(SUPPLIED INFORMATION begins)
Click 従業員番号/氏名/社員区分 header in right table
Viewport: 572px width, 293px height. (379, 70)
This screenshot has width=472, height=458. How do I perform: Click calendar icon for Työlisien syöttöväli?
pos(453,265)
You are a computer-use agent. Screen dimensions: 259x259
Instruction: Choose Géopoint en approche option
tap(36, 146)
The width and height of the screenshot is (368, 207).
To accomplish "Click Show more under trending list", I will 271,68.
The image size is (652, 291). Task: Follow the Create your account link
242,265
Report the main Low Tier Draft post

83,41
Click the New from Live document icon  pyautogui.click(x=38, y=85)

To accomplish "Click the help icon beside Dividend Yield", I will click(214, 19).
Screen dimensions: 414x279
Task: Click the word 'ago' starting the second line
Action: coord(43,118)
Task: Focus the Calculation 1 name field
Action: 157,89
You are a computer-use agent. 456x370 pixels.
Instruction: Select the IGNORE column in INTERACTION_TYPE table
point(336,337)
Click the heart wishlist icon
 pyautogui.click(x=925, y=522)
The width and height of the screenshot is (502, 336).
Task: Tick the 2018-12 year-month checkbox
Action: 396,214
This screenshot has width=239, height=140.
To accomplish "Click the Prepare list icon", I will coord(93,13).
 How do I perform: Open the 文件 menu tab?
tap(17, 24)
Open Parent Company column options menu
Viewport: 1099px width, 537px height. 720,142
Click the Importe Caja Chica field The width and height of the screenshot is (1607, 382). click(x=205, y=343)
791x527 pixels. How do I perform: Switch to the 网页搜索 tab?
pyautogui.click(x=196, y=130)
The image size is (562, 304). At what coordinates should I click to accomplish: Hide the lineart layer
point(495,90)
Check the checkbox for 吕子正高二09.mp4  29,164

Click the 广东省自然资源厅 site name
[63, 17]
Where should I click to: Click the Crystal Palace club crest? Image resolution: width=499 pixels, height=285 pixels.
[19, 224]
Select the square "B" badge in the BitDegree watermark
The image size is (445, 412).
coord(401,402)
(SUPPLIED INFORMATION ends)
PROMPT: Every entry must be duplicated exactly as it stands.

EXERCISE OUTPUT:
Click 従業員番号/氏名/社員区分 header in right table
Viewport: 572px width, 293px height. (379, 70)
This screenshot has width=472, height=458. How do I perform: Click calendar icon for Työlisien syöttöväli?
pos(453,265)
You are a computer-use agent. Screen dimensions: 259x259
Instruction: Choose Géopoint en approche option
tap(36, 146)
The width and height of the screenshot is (368, 207).
To accomplish "Click Show more under trending list", I will 271,68.
The image size is (652, 291). Task: Follow the Create your account link
242,265
Report the main Low Tier Draft post

83,41
Click the New from Live document icon  pyautogui.click(x=38, y=85)

To accomplish "Click the help icon beside Dividend Yield", I will click(214, 19).
Screen dimensions: 414x279
Task: Click the word 'ago' starting the second line
Action: coord(43,118)
Task: Focus the Calculation 1 name field
Action: 157,89
You are a computer-use agent. 456x370 pixels.
Instruction: Select the IGNORE column in INTERACTION_TYPE table
point(336,337)
Click the heart wishlist icon
 pyautogui.click(x=925, y=522)
The width and height of the screenshot is (502, 336).
Task: Tick the 2018-12 year-month checkbox
Action: 396,214
This screenshot has width=239, height=140.
To accomplish "Click the Prepare list icon", I will coord(93,13).
 How do I perform: Open the 文件 menu tab?
tap(17, 24)
Open Parent Company column options menu
Viewport: 1099px width, 537px height. 720,142
Click the Importe Caja Chica field The width and height of the screenshot is (1607, 382). click(x=205, y=343)
791x527 pixels. How do I perform: Switch to the 网页搜索 tab?
pyautogui.click(x=196, y=130)
The image size is (562, 304). At what coordinates should I click to accomplish: Hide the lineart layer
point(495,90)
Check the checkbox for 吕子正高二09.mp4  29,164

Click the 广东省自然资源厅 site name
[63, 17]
Where should I click to: Click the Crystal Palace club crest? Image resolution: width=499 pixels, height=285 pixels.
[19, 224]
Select the square "B" badge in the BitDegree watermark
The image size is (445, 412).
coord(401,402)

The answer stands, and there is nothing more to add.